USS prior to removal to ensure functional thyroid tissue elsewhere.
Antibiotics, cyst drainage, must remove hyoid bone to reduce chances of recurrence.
What is a cystic hygroma?
What imaging is useful for this?
How would you treat this?
It is a collection of fluid filled sacs (cysts) that result from lymphatic malformation. Appears as soft, painless lump, may be translucent.
USS, MRI.
Surgical excision.
What can be the cause of a solitary thyroid nodule?
Cyst (due to haemorrhage), adenoma (benign follicular tissue), carcinoma, lymphoma, prominent nodule in multinodular goitre.
How should you investigate a solitary thyroid nodule?
USS. If fine reassure and discharge, if not FNAC and cytology (can’t distinguish between follicular adenoma and follicular carcinoma (must do tissue biopsy and histology - graded 1-5; 1 - didn’t get enough tissue, 2 - normal, 3 - dysplastic 4 - mostly likely cancer, 5 - carcinoma).
What are the red flag symptoms associated with a solitary thyroid nodule?
Pain going to ear, weight loss, hoarseness, haematemesis.
How are solitary thyroid nodules generally treated?
Thyroid lobectomy.
What are the four types of thyroid cancer and how do they differ?
Papillary - lymphatic metastasis common.
Follicular - haematogenous metastasis common.
Medullary - familial aggression, arises from parafollicular C cells.
Anaplastic - aggressive, local spread, very poor have poor prognosis.
How is thyroid cancer treated?
Removal of neoplasm with thyroid gland and lymph nodes.
What are the causes of diffuse thyroid enlargement?
Colloid goitre, Grave’s disease, thyroiditis.
What is goitre?
Swelling in the neck caused by an enlarged thyroid gland.
NB - can cause compressive neck symptoms (dysphagia, stridor, compression of trachea).
What are the causes of colloid goitre?
Gland hyperplasia, iodine deficiency, puberty, pregnancy, lactation.
What sign indicates retrosternal goitre?
Pemberton’s sign: if choking when raising arms.
What is the aetiology of Grave’s disease?
Auto-antibodies directed against thyroid stimulating hormone.

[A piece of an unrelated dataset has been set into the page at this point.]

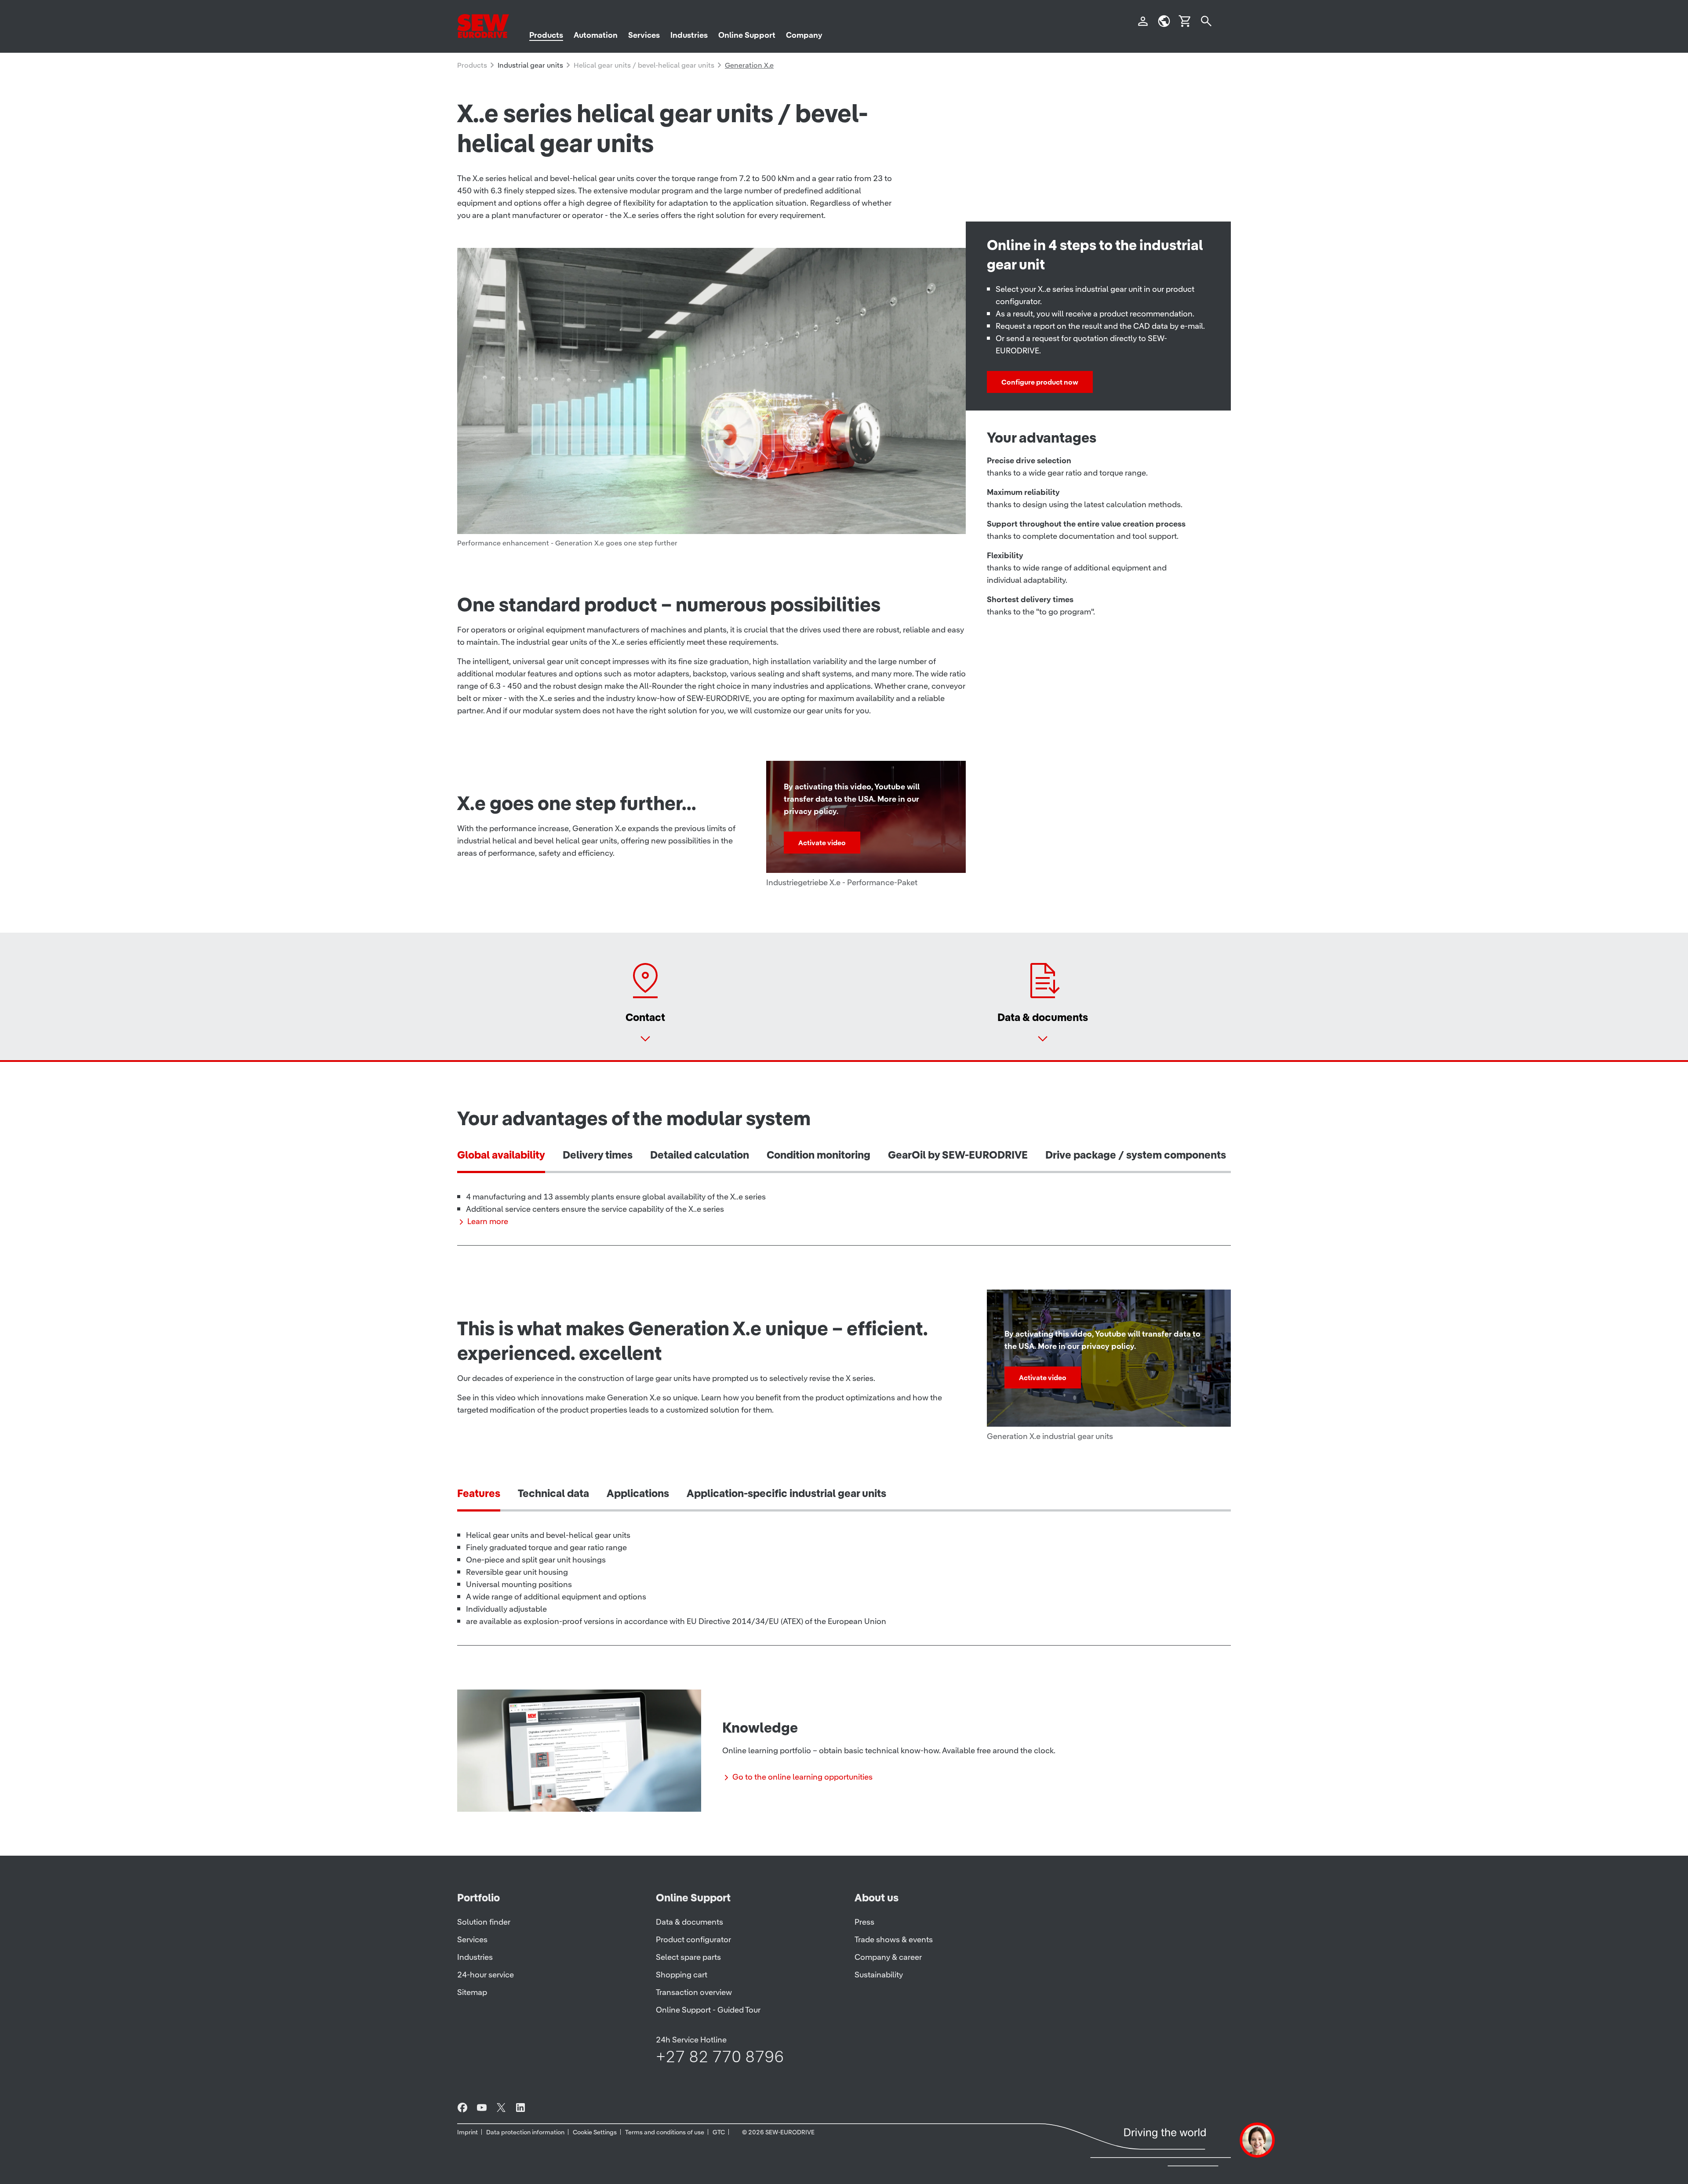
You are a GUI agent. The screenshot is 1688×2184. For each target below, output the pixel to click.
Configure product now (1039, 382)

Results in hyperparathyroidism.
In which gender and age group is Grave’s disease most common?
Females, middle age.
What symptoms are associated with Grave’s disease?
thyroid eye disease (exophthalmos), fatigue, acropachy, clubbing, pre-tibial myxoedema, weight loss.

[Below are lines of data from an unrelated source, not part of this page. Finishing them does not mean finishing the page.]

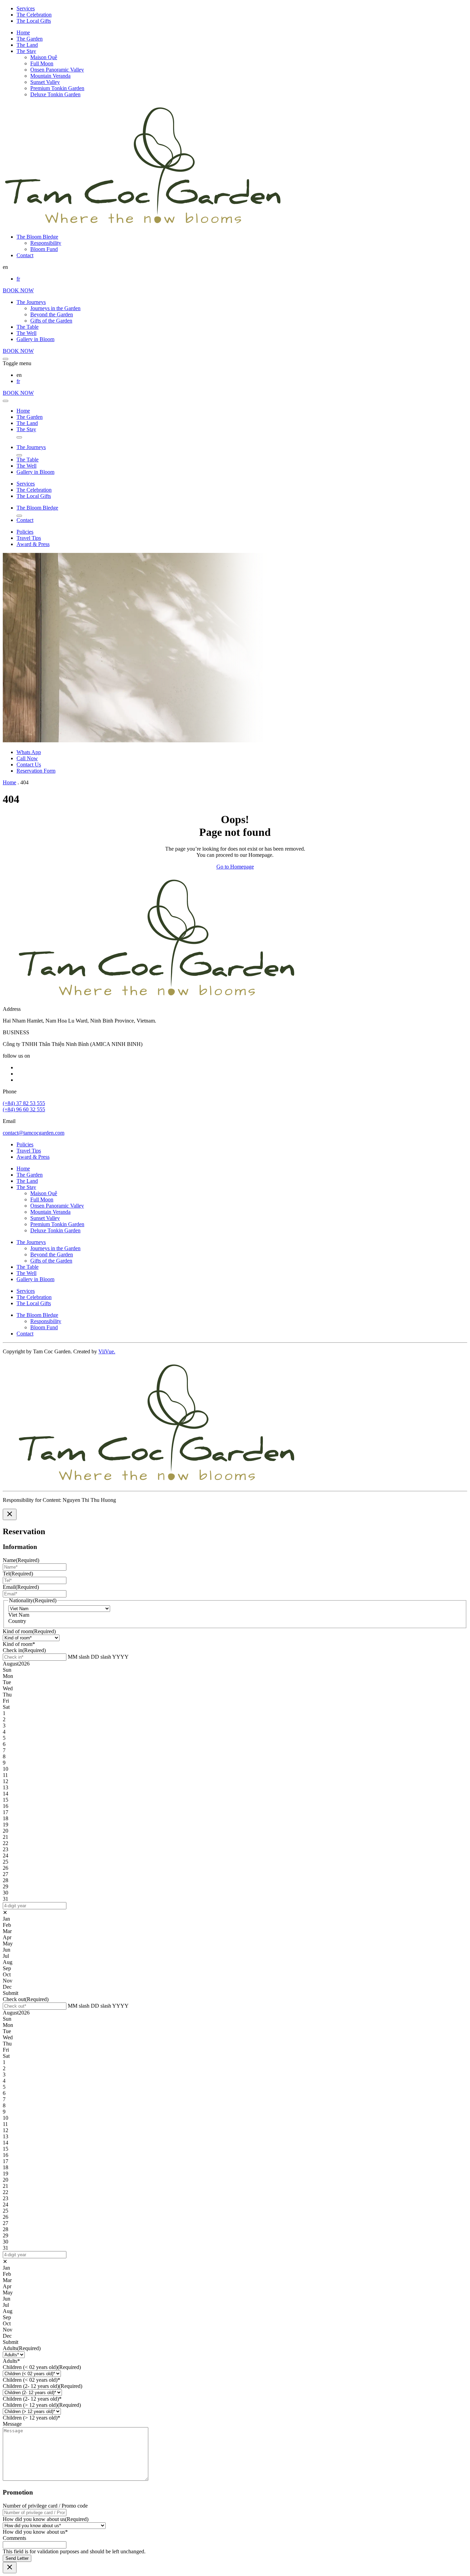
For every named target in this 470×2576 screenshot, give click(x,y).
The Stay (26, 51)
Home (23, 32)
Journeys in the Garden (55, 308)
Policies (25, 532)
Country (17, 1621)
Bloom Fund (44, 249)
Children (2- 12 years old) (42, 2386)
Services (26, 8)
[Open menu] (5, 359)
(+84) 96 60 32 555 (24, 1109)
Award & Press (33, 544)
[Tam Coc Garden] (143, 225)
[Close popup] (10, 1514)
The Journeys (31, 302)
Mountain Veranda (50, 76)
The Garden (30, 39)
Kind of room (29, 1631)
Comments (14, 2538)
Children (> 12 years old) (42, 2405)
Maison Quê (43, 57)
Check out (26, 1999)
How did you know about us (45, 2519)
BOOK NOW (18, 290)
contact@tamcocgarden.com (33, 1133)
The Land (27, 45)
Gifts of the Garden (51, 321)
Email (21, 1587)
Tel (18, 1573)
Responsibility (45, 243)
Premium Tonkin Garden (57, 88)
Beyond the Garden (51, 314)
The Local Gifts (34, 21)
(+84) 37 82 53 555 (24, 1103)
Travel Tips (29, 538)
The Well (26, 333)
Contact (25, 255)
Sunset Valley (45, 82)
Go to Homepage (235, 867)
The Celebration (34, 15)
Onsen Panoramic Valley (57, 70)
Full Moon (41, 63)
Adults (22, 2348)
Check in (24, 1650)
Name (21, 1560)
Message (12, 2424)
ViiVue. (106, 1351)
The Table (28, 327)
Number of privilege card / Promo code (45, 2506)
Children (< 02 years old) (42, 2367)
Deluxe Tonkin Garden (55, 94)
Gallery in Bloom (35, 339)
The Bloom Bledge (37, 237)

How is Grave’s disease treated?
anti-thyroids, beta-blockade (as patients are tachycardic), radio-iodine, surgery.
What is thyroiditis? What can cause it?
General term for swelling of the thyroid gland.
Causes: post-partum thyroiditis, infection, autoantibodies against thyroid gland, drugs/chemical damage.

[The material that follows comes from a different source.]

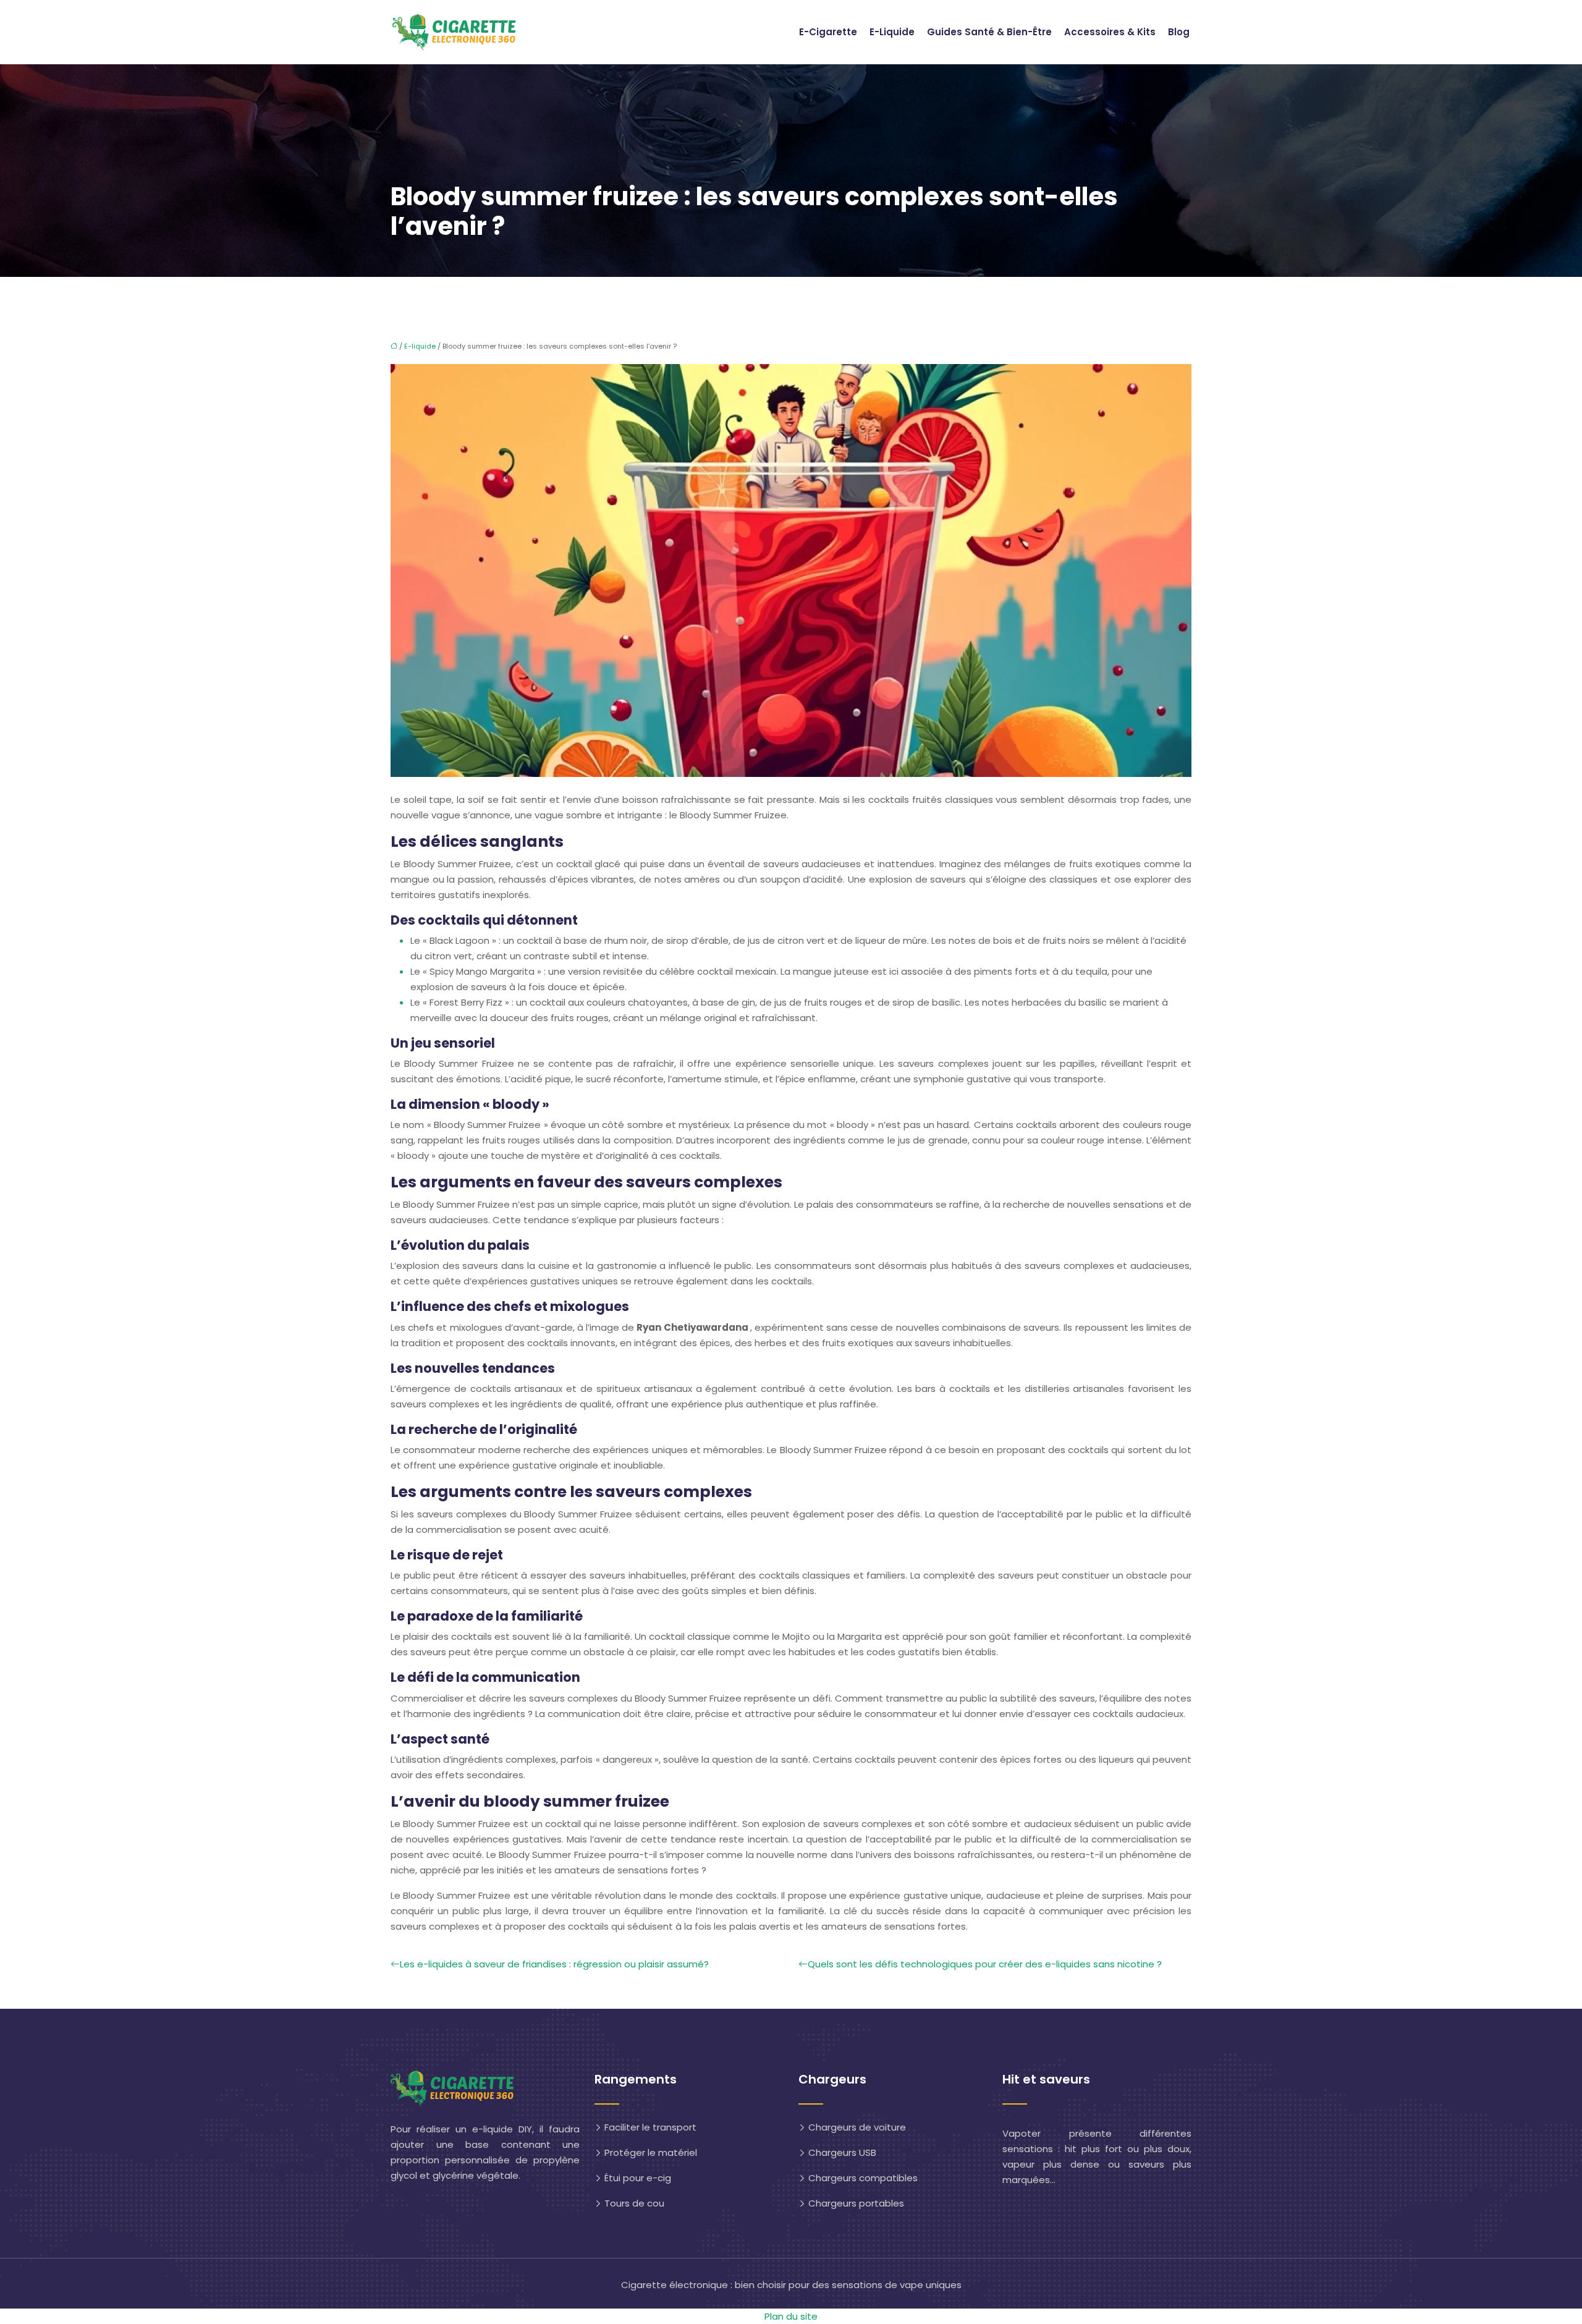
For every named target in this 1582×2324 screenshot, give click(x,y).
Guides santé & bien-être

What are the indications for thyroidectomy?
Airway obstruction, (suspected) malignancy, thyrotoxicosis, cosmesis, retrosternal extension.
What are the complications of a thyroidectomy?
Bleeding (primary/secondary), voice hoarseness, thyroid storm (life-threatening: produce too many hormones, leading to increased HR, BP and temperature), infection, hypoparathyroidism, hypothyroidism, keloid/hypertrophic scar.